While the definitions of unemployment of all these countries conform with the ILO standard, there are important differences in the way each country compiles its unemployment statistics. Anyone who has tried to compare unemployment in New Zealand and Australia through the 1980s will know that New Zealand's 1986 official (ie surveyed) unemployment data significantly understate the true unemployment rate.
In Australia, the Bureau of Statistics adjust their household survey data to match the more accurate census data. In New Zealand, we took the survey data as correct and then conducted hamfisted attempts to generate census unemployment numbers that would match those of the survey. We changed the way we calculated census unemployment in 1991 and again in 1996, making it impossible to calibrate our survey data in the way that the Australians do.
You don't have to be a rocket scientist to know that the Australian labour market has been more buoyant than New Zealand's has been in the 1990s. To compare New Zealand's unemployment with Australia's, add at least one percentage point to the New Zealand figures.
Unemployment statistics are extremely sensitive to national institutions; in particular the dynamics of the contrasting income support systems. A large proportion of New Zealand's unemployed are counted as employed because unemployment beneficiaries are allowed to work a few hours part-time while receiving a benefit. Other countries' income support systems are less puritanical; more accepting of the legitimacy of non-workforce status. Hence, other countries have relatively more fulltime students and relatively fewer people employed on a casual or part-time basis. As a result, such countries (of which I assume Finland is one), have fewer "employed" people relative to their unemployed.
The difference in unemployment rates in Europe compared to New Zealand lies mainly in the denominator (the workforce) and not the numerator (the unemployed).
3. On Crossfire (Sunday) Jenny Shipley said that she thought a person grossing $10,000 per annum would get a weekly tax cut of $2.50 if National is returned to power. On the Holmes' leaders debate (Tuesday), she said that a family on $12,000 would get a tax cut of $2-$3 per week.
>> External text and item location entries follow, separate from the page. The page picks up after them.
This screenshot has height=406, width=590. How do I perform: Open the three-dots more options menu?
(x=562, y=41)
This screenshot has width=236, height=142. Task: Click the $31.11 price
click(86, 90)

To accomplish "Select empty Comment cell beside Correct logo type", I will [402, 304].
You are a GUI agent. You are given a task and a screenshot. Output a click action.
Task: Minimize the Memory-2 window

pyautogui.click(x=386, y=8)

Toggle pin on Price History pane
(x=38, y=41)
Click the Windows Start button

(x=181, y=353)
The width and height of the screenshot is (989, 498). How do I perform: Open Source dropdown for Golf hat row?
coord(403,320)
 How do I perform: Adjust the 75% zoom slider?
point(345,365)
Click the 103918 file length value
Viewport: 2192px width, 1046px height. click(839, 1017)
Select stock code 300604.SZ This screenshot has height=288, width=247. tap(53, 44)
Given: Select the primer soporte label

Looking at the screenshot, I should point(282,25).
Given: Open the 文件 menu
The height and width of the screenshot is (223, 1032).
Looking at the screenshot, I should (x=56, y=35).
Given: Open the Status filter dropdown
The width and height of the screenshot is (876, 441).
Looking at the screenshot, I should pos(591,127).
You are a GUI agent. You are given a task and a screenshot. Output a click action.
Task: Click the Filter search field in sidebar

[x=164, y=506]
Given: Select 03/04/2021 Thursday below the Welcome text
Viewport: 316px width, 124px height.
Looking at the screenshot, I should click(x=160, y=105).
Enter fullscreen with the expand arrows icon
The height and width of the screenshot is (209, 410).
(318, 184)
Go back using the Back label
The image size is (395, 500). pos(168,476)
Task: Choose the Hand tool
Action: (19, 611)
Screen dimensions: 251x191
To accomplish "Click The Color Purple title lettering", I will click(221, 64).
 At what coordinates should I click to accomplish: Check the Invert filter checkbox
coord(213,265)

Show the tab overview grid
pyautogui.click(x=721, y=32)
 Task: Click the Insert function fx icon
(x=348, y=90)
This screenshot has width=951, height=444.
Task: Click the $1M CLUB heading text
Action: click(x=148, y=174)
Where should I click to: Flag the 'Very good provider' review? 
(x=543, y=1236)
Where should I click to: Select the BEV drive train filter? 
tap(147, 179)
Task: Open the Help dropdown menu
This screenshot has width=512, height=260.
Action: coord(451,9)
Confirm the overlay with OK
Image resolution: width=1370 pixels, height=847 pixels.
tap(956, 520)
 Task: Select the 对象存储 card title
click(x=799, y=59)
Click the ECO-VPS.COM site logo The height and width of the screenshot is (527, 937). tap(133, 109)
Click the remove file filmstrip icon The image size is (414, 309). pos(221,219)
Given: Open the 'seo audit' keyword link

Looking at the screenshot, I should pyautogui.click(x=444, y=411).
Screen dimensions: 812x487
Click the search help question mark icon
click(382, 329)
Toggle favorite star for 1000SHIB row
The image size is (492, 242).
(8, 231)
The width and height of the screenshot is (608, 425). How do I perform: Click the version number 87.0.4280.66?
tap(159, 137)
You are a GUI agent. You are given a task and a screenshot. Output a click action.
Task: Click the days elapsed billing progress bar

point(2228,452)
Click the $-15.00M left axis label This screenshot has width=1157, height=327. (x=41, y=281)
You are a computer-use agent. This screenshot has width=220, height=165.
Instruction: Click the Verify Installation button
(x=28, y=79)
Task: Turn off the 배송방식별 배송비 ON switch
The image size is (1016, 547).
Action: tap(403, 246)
Surprisingly, Helen Clark did not contest Mrs Shipley's claim.
In fact, a person on $10,000 will get a tax cut of ten cents per week. A family on $12,000 may or may not get a tax cut, depending on how many people are involved. If there is just one earner, such a family will get a tax cut of fifty cents per week.
A simple rule is to add 19c per week for every thousand dollars of individual income in the annual range of $10,000 to $38,000. Hence, a person grossing $20,000 would expect to get a weekly tax cut of 10c+(19c*10) = 200c = $2.
I don't know if any of this deception on taxes will affect people's votes. What I am sure of is that a person on $10,000 per annum (a typical annual income for New Zealand's many part-time workers) would be rather upset if they voted for National on the expectation of an extra $2.50 per week in the hand, to find that, on April 1 next year, they only get 10 cents. A mean joke.
In addition to problems with getting statistics right, we get challenges to do arithmetic things such as "name one country in which tax increases led to more growth". Helen Clark finds this difficult to answer because very few countries raised taxes in the 1990s, thanks in the main to pressures arising from globalisation. Nevertheless, the answer is "every single country in the OECD in the quarter-century after World War 2". Growth rates were higher than ever before as taxes were raised to fund collective goods.
Perhaps more pertinently for New Zealand, real per capita GNP doubled in the 10 years from 1932 to 1942. In 1939 - before the war - we were each paying much more tax than we were in, say, 1931.
A combination of better numeracy skills and a better appreciation of history would do wonders for the standard of political debate.